§ INSTRUCTIONS FOR THE TASK:
Repeat the lines in the entries below verbatim, starting at the line that contains "Select gradient Background Type" and ending at the line that contains "click(x=788, y=551)", both included.

(Word and element location records)

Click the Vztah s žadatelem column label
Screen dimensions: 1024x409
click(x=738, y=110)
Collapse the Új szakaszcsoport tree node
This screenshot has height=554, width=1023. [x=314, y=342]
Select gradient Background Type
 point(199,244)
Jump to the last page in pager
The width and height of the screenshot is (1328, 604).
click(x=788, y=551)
...
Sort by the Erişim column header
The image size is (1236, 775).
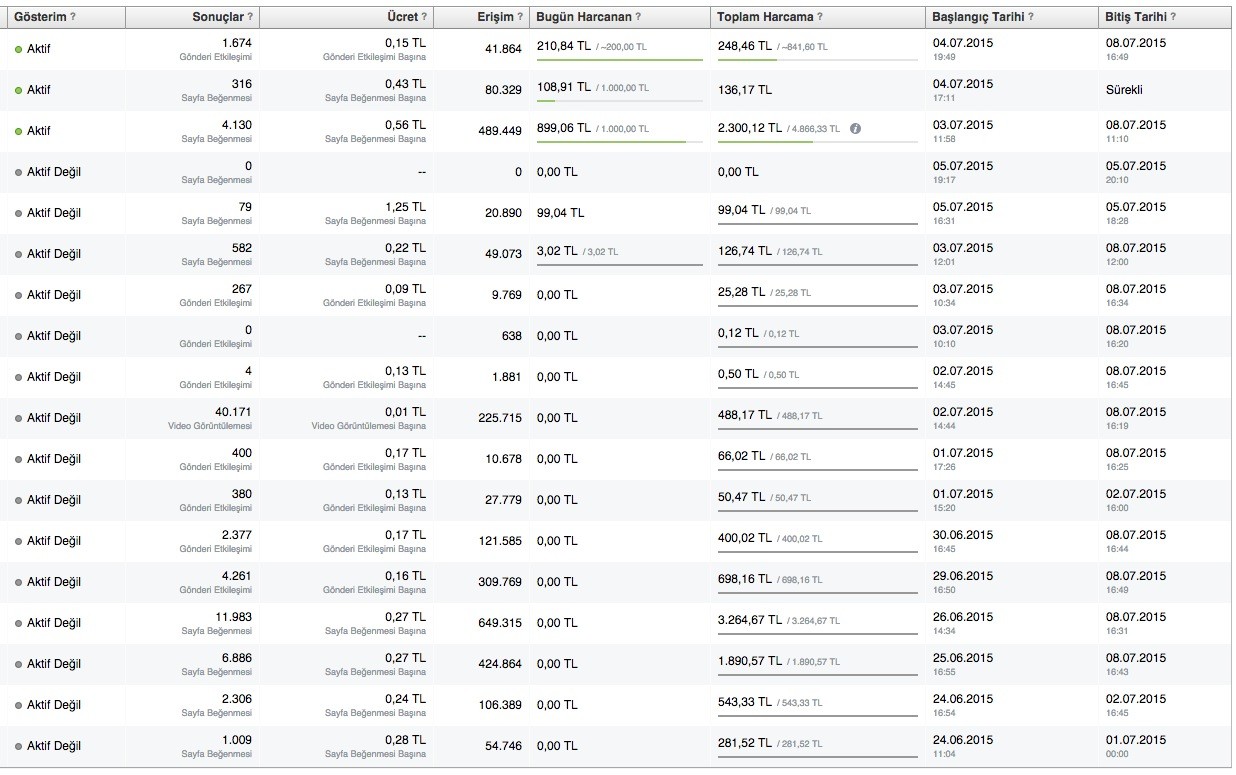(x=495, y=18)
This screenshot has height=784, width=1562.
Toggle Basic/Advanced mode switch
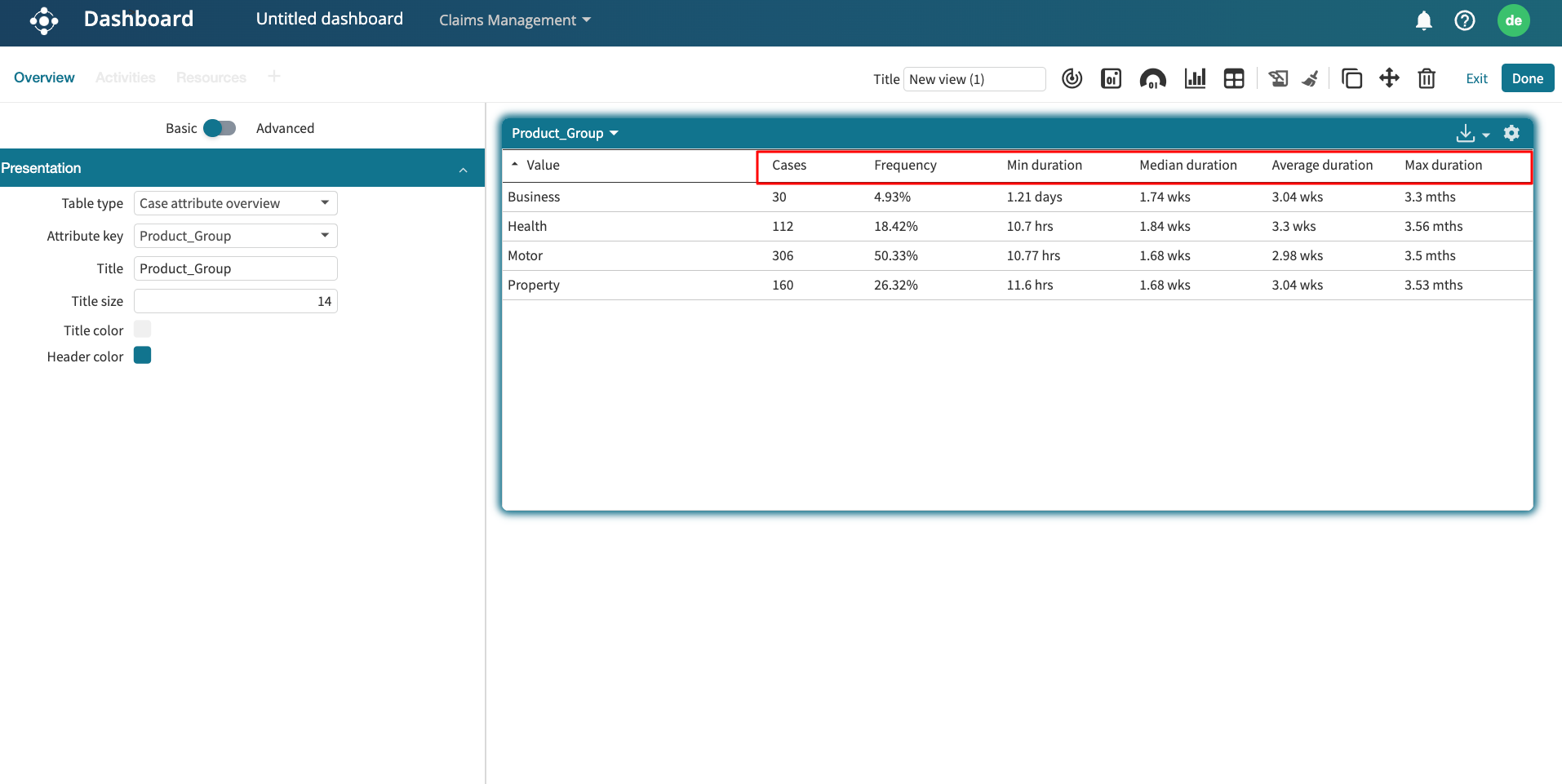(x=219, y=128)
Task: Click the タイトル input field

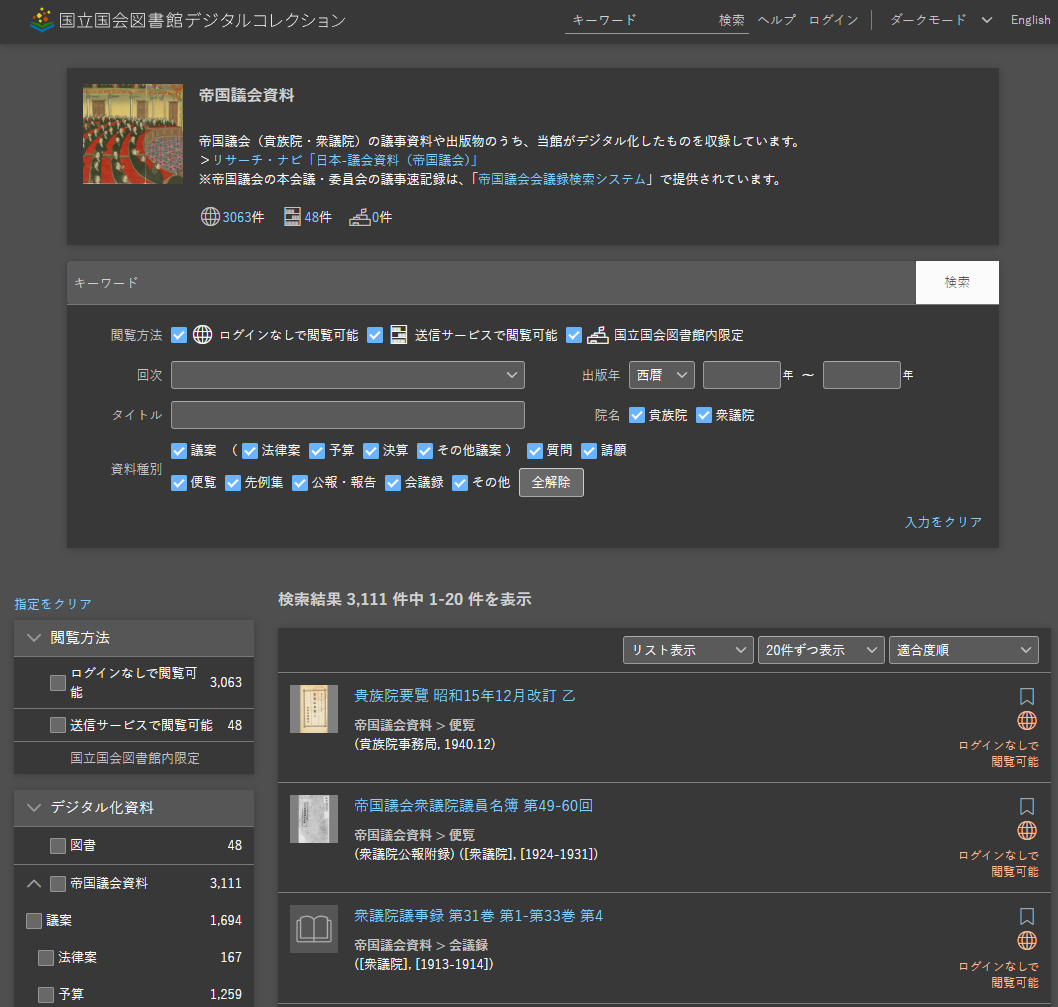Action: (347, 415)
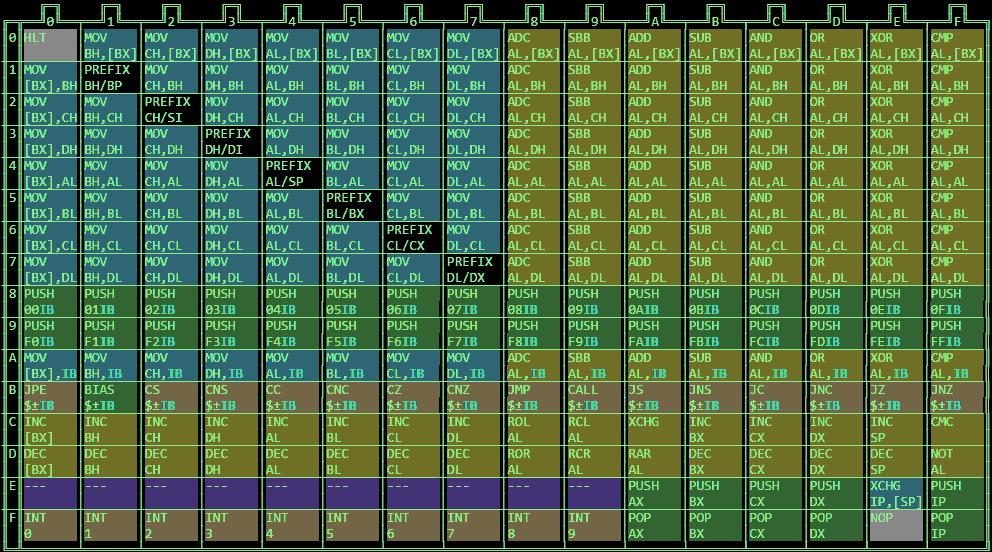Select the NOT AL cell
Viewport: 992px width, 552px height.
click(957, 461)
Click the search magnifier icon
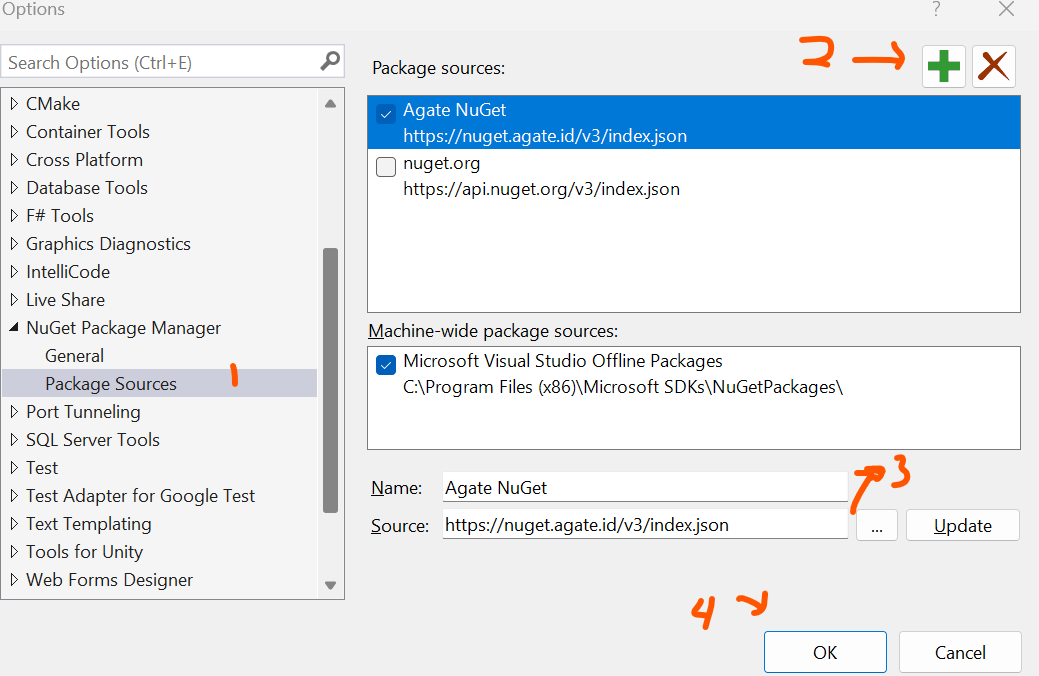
* * *
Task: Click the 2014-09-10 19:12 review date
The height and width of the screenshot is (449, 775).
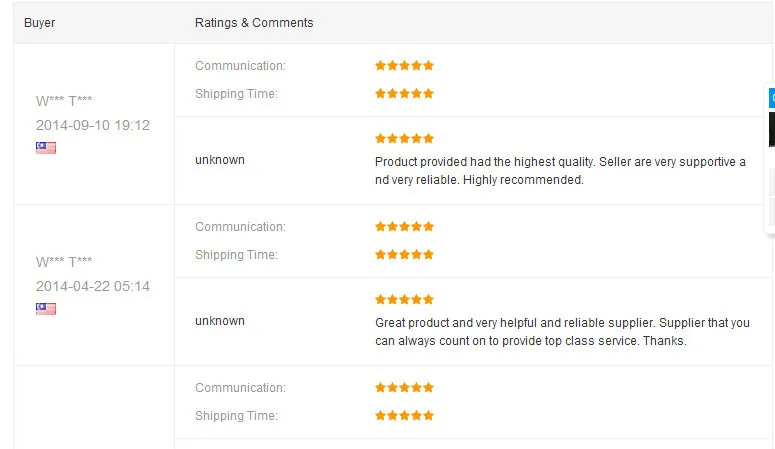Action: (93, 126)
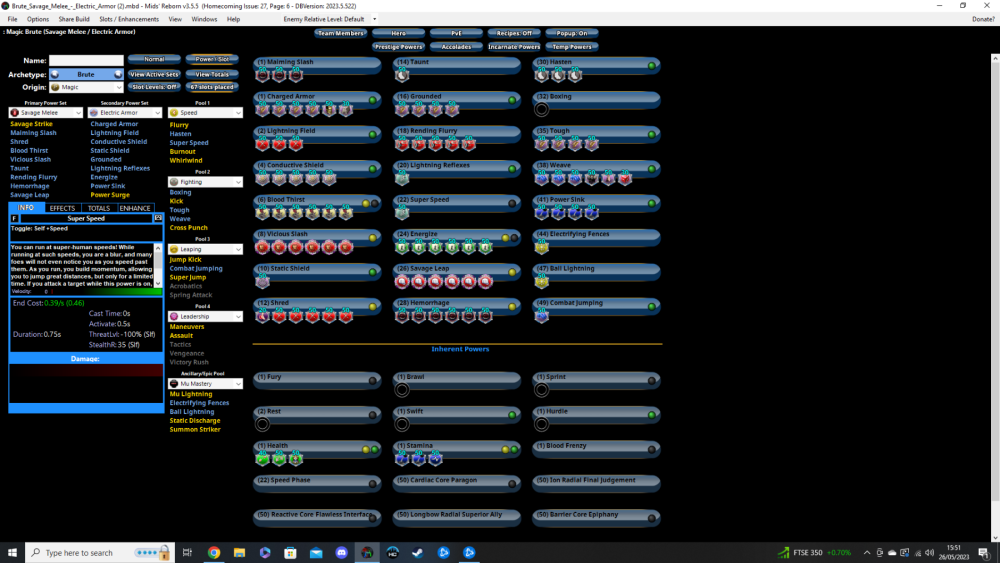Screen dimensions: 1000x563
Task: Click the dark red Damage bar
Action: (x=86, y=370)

§ RESPONSE:
Select gradient Background Type
 point(199,244)
Jump to the last page in pager
The width and height of the screenshot is (1328, 604).
click(x=788, y=551)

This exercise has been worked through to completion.